L’heure ainsi passée, la digestion achevée, il se purgeait des excréments naturels puis se remettait à
l’étude pendant trois heures ou plus, aussi bien pour répéter les leçons du matin que pour poursuivre le livre
entamé ou écrire, tracer et former les anciennes lettres romaines.
Cela fait, ils sortaient du logis avec un jeune gentilhomme de Touraine, l’écuyer Gymnaste, qui lui
apprenait l’art de l’équitation. Après s’être changé, il montait sur un coursier, un roussin, un genêt ou un
cheval léger, et lui faisait faire cent tours de manège, le faisait pirouetter en l’air, franchir la rivière, sauter la
barrière, tourner court en cercle, tant à droit qu’à gauche.
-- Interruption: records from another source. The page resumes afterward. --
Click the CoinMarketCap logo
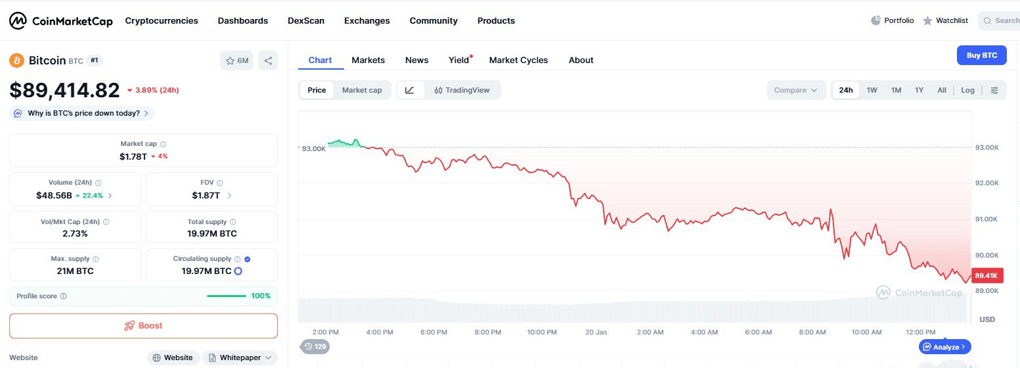 coord(60,21)
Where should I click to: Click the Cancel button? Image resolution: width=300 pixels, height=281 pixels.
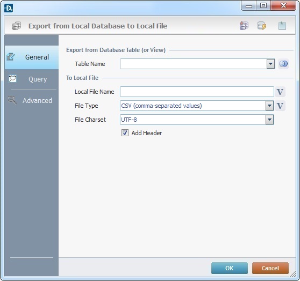270,268
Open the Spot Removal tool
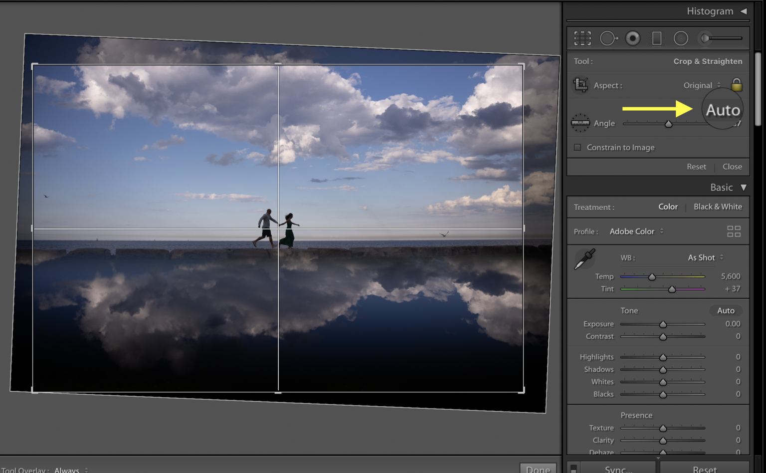The height and width of the screenshot is (473, 766). pyautogui.click(x=608, y=38)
Et là, il ne rompait point de lance ; car c’est la plus
grande absurdité du monde de dire : « J’ai rompu dix lances en tournoi ou en bataille » - un charpentier en
ferait autant - mais c’est un exploit dont on peut se louer que de rompre d’une lance dix de ses ennemis.
Rabelais, Gargantua (1534), chapitre XXI (extrait) Comment Gargantua fut formé
par Ponocrates de façon si rigoureuse qu’il ne perdait aucune heure de la journée.
Traduction en français moderne par Guy Demerson
Ennemis de Grandgousier, le roi Picrochole a envahi le pays de Gargantua. Ses soldats pillent un monastère quand un
moine prend sa défense.
Les pauvres diables de moines ne savaient à quel saint se vouer. À tout hasard, ils firent sonner ad capitulum
capitulantes1. Là, on décréta de faire une belle procession, renforcée de beaux sermons et de litanies2 contre les assauts
des ennemis et de beaux répons pour la paix.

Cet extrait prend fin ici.